It was in 2016 that I had left you to pursue my higher studies in a faraway country in Europe. For a middle-class family this was a dream, and I was simply living it. You had made it happen. Your welfare schemes and subsidized public education made it possible.
Sociology has taught me to understand the reasons behind an event. The learnings of politics had taught me to contextualise events. My college in Kolkata, Presidency, has taught me to oppose what is wrong and demand what is right. My Communist father has taught me to be aware of the plights of my fellow beings, those who are the lesser fortunate. My teachers have taught me the value of opinions and freedom to speak.
But little did I know that, after gaining so much from you, I would never want to go back.
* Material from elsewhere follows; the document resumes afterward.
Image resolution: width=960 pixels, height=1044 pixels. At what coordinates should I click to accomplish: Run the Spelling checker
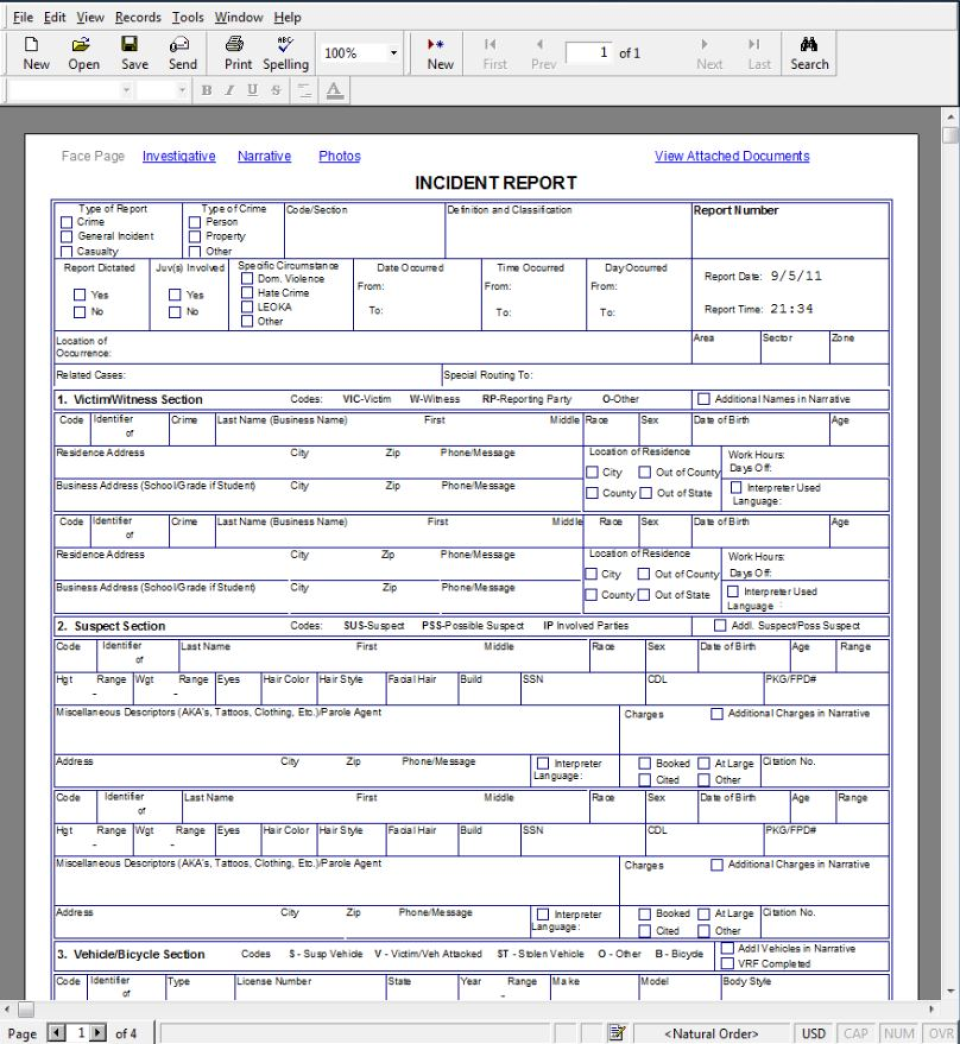pyautogui.click(x=284, y=48)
Not because I am mesmerized by the glitz and blitz of a foreign land. Not because I am fascinated by the quality of life that I could afford. Not because I have fallen in love with this handsome foreign land. But because somewhere along the way I cannot recognize my country. I simply cannot relate to you. I have realized that I have lost you.
Everything seems to be getting confused. Everything is blurred. My country, whom I had considered to be my best friend, philosopher, and guide, has left me in the lurch while I am still trying to make sense of my surroundings in the prime of my life. The path where we both could have achieved greatness while walking side by side tightly holding our hands together, not just in terms of wealth but in terms of prospect and respect, has been diverted and divulged.
You are sad. You are bleeding. You are being forced to renegotiate your past to win over the future. You are being forced to abandon some of your own people so that others can live happily ever after. Or so is being promised. A particular food. A particular dress. A particular festival. One kind of marriage. But… but you know, you always loved varieties. You had always preferred differences. You had always valued others.
You have become brash. You enjoy luxury. You thrive on lies. You no longer respect the weak, the poor and the marginalized. You have created your own cocoon. All those around you simply nod. No one opposes. They join in their master’s voice. They laugh when the master laughs. There is only one master. The one and only.
I heard that you have recently received your new home. Temple has become bigger than the God, some are saying. Does it make those who have allowed you to go there any happier? Bigger houses do not make the best of host. It is values, respect and love that do. Pompous occasion can never hide the gaping wounds. Publicity alone can never make you famous or earn respect. Folded hands are not enough to conceal the sinister smile.
There is a façade, though. The world thinks that nothing has changed except the guardian. The world chooses to sleep. The world chooses to ignore the calls. It is because too much is at stake, apparently – geopolitics, capitalism, money, bilateral, multilateral, global relations, and your burgeoning middle class, of course!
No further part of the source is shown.